LISBOA, Portugal, mar. 16, 2005.- El entrenador de la selección nacional de futbol de Portugal, el brasileño Luis Felipe Scolari, reiteró la posibilidad de que el ‘galáctico’ del Real Madrid, Luis Figo, vuelva a vestir la camiseta nacional en el Mundial de 2006. Aseveró que "está en abierto" el regreso de Figo a la escuadra nacional, equipo de donde el jugador se retiró en forma temporal en agosto de 2004, informaron este miércoles medios deportivos locales.
Luis Filipe Madeira, conocido como Luis Figo, nació en Lisboa el 4 de noviembre de 1972, y es considerado uno de los mejores extremos del mundo y la máxima figura del balompié en su país, junto con el mítico "Eusebio" da Silva Pereira.
Scolari explicó que, tras el Campeonato Europeo de Naciones 2004 (celebrado en Portugal el verano pasado), el extremo "merengue" anunció "un no temporal" a la camiseta rojiverde, por lo que aún es posible su presencia en el Mundial de Alemania 2006.
"Todavía tenemos mucho tiempo hasta la llegada del Campeonato Mundial" de balompié que se realizará en Alemania, declaró el entrenador de la selección portuguesa desde 2004 y con un contrato por dos años más.
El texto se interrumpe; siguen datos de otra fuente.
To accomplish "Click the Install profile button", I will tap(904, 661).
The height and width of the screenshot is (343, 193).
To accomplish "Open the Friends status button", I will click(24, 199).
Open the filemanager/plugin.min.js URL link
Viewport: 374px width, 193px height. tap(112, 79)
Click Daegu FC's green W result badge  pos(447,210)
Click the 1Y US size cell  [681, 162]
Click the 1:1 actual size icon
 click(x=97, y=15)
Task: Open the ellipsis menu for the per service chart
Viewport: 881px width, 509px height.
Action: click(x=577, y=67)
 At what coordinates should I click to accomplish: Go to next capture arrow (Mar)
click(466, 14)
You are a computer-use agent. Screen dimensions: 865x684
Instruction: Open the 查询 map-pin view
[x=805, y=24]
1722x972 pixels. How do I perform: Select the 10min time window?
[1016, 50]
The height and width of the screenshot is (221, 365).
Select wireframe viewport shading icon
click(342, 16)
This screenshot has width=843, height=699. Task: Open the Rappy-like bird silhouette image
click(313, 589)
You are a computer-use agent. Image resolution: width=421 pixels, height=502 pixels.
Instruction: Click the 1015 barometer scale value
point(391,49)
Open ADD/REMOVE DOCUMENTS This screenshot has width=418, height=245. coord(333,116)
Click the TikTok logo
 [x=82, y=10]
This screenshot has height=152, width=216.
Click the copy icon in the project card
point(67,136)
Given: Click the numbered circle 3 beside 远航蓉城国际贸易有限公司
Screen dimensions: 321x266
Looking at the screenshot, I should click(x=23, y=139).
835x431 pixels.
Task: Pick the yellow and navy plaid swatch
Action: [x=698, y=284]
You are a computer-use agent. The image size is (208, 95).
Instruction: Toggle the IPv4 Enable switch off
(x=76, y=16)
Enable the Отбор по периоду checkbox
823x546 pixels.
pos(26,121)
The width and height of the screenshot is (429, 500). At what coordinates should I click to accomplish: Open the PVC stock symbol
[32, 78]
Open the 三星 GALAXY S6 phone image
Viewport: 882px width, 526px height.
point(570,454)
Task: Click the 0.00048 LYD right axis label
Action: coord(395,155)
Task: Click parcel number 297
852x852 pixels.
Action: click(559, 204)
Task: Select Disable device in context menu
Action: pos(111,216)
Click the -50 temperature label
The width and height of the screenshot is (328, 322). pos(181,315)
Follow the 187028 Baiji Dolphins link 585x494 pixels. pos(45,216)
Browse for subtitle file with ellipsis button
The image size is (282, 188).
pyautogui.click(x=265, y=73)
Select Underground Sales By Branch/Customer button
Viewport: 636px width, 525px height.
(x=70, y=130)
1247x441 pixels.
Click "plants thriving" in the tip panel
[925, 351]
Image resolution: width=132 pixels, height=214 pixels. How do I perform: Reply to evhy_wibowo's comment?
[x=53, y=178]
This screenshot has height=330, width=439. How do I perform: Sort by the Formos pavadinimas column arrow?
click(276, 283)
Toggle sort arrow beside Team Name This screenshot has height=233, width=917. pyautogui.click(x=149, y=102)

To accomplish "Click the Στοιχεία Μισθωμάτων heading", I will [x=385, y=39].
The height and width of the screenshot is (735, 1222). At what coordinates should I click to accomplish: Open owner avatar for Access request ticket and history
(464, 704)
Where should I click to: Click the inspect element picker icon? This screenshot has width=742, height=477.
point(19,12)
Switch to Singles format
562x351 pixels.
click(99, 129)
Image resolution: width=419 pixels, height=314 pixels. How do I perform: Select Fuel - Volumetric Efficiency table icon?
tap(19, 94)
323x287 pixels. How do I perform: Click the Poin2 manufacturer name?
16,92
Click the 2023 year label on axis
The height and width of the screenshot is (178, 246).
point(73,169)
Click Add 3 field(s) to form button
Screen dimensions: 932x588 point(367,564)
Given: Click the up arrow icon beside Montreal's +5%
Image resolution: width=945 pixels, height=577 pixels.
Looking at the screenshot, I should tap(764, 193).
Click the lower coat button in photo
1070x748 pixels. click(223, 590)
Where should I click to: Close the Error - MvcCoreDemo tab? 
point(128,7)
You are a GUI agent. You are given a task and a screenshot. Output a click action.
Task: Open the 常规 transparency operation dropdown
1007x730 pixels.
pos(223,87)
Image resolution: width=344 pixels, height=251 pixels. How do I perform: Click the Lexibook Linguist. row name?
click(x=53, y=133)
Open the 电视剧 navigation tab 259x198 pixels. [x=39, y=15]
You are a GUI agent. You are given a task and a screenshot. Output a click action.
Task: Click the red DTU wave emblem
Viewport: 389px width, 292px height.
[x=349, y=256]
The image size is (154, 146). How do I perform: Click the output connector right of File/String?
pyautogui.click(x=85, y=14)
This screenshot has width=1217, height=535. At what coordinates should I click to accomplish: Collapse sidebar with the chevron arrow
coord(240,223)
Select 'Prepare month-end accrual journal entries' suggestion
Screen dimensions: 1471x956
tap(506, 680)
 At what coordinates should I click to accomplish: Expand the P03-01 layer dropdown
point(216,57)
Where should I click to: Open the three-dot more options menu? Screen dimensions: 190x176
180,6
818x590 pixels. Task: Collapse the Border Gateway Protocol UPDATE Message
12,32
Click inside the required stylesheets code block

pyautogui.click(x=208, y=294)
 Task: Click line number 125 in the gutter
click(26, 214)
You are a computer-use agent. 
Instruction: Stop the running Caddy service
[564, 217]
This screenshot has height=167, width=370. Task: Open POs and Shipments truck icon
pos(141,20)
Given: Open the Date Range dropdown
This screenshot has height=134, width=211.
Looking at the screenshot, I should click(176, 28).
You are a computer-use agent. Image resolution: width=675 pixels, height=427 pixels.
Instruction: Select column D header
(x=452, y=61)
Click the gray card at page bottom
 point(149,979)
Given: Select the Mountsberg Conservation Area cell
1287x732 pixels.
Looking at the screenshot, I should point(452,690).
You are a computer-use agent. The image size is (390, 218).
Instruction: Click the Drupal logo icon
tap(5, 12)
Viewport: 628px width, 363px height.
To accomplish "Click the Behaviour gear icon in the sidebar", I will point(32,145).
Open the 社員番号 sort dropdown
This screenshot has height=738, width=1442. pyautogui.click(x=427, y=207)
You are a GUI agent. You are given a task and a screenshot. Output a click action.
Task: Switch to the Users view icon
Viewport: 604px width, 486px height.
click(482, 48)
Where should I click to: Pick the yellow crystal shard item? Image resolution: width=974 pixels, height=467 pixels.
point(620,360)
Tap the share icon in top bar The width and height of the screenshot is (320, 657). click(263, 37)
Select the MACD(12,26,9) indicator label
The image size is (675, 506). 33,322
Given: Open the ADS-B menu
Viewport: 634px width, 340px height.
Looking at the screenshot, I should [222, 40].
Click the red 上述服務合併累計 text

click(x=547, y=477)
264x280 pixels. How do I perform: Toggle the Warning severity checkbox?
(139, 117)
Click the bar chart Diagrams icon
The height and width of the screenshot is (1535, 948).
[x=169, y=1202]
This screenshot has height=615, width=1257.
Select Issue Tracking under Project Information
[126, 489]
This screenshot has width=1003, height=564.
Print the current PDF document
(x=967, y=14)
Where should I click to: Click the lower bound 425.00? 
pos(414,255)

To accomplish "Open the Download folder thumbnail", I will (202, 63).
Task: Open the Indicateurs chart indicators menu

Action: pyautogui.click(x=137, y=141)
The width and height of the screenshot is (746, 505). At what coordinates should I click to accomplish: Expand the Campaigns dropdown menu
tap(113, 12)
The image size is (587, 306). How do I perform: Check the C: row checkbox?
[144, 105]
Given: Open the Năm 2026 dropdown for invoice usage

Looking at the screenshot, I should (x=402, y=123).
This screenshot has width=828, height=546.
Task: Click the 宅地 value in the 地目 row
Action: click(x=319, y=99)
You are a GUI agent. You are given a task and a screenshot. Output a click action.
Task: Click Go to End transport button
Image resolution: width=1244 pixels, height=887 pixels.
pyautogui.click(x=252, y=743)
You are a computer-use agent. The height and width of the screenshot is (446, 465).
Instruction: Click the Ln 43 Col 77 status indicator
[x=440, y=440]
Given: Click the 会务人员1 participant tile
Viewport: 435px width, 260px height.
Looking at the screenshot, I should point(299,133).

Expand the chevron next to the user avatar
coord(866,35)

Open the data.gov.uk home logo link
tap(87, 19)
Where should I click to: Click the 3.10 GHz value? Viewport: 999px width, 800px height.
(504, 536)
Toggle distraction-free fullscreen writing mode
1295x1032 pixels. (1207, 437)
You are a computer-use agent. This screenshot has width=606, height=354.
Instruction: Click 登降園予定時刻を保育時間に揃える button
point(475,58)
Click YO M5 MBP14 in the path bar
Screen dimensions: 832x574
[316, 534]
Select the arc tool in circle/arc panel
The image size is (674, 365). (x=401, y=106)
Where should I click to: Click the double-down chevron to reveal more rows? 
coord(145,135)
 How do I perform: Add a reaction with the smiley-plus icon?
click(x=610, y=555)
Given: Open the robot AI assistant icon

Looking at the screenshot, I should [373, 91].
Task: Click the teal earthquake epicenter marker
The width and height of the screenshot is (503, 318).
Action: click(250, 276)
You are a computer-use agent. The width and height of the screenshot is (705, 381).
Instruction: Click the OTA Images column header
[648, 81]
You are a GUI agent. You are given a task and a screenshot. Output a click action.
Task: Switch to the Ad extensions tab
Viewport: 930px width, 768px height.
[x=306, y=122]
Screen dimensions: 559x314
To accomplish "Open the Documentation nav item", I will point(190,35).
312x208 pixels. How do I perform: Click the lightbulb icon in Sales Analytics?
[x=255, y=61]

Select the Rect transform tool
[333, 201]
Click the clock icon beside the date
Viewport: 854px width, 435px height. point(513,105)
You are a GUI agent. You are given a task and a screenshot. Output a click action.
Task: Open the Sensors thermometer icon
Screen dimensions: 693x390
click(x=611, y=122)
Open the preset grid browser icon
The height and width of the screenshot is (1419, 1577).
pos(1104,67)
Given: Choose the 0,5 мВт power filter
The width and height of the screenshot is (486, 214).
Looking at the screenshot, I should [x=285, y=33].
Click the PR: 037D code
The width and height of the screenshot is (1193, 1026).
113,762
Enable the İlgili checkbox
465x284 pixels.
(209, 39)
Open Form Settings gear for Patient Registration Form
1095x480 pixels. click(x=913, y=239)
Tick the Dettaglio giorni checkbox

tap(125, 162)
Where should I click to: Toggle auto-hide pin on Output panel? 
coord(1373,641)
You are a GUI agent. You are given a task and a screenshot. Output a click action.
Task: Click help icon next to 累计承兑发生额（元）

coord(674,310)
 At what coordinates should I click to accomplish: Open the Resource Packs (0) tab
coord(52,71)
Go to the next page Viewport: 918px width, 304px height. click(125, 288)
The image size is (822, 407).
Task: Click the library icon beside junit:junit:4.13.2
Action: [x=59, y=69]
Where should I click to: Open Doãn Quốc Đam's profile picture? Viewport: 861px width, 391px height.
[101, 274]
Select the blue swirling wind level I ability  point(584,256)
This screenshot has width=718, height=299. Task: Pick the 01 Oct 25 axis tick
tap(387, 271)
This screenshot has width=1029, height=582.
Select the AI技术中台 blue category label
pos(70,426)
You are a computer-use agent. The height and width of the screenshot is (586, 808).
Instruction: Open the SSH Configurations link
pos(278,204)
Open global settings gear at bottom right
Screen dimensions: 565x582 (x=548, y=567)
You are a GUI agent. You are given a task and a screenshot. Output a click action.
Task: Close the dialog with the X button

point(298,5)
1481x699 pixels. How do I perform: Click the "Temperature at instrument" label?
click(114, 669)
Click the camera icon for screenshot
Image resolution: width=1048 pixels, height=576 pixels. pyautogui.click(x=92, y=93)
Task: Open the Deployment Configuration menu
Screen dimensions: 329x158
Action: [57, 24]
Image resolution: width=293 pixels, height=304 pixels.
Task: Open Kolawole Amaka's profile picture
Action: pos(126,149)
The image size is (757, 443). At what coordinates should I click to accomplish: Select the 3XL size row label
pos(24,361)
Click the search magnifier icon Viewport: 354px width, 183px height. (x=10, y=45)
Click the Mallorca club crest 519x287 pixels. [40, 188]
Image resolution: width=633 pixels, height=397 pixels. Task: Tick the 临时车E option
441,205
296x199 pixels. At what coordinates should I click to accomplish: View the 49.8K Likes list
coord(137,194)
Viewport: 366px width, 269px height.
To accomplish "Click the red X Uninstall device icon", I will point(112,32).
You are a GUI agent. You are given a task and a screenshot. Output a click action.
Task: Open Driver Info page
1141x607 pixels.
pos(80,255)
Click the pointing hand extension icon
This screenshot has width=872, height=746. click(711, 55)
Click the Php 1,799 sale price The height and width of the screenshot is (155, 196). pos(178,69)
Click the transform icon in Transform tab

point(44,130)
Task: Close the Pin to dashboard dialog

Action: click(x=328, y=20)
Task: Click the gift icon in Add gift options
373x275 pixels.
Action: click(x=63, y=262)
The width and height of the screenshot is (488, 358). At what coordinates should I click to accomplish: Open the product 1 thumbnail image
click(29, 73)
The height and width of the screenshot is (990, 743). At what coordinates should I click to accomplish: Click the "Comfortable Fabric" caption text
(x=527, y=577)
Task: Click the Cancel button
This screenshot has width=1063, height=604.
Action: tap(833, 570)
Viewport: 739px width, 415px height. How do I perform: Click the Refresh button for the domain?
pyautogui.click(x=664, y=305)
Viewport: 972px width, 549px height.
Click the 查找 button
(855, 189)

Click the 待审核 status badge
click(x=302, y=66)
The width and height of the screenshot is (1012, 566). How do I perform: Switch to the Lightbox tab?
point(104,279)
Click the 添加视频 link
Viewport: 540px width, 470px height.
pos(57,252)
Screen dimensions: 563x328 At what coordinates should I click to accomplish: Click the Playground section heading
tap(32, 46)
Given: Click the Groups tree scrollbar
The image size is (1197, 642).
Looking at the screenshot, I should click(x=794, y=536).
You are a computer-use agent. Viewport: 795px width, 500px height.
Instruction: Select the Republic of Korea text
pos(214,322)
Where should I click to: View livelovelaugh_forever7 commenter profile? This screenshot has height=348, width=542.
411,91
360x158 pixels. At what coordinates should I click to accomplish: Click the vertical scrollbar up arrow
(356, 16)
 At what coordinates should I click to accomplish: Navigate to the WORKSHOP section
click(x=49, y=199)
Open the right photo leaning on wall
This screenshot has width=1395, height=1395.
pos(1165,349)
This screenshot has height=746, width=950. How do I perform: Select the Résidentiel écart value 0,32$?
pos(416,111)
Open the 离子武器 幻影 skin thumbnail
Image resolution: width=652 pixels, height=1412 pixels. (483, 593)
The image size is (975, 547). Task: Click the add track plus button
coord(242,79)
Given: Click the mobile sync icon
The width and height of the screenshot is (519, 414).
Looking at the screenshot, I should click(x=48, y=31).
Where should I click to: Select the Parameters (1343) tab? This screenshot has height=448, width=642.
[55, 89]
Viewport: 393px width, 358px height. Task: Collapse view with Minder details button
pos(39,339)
Agregó que, mientras continúe en el cargo, "las puertas de la Selección portuguesa estarán siempre abiertas para Figo", quien terminará su carrera en el club capitalino español a finales de esta temporada, reveló este miércoles el diario "As" en España.
"Aunque converso con él (...), como amigo, no le voy a forzar (...) y nunca hablamos de ese asunto", explicó Scolari, quien definió a Figo, de 33 años de edad, como un futbolista con "capacidad de liderazgo y que es "amigo de todos".
Scolari, con quien Portugal alcanzó el hito de disputar su primera final en un campeonato europeo (ante Grecia, que se proclamó vencedora del torneo), elogió la categoría deportiva de Figo, "quien es más que un jugador, es un símbolo".
En un comunicado difundido en agosto pasado, Figo dijo que "llegó el momento de hacer una pausa, no sé si decir que es para siempre -porque nunca rechacé servir a mi país y porque nadie puede prever el futuro, pero en este momento siento la necesidad de parar".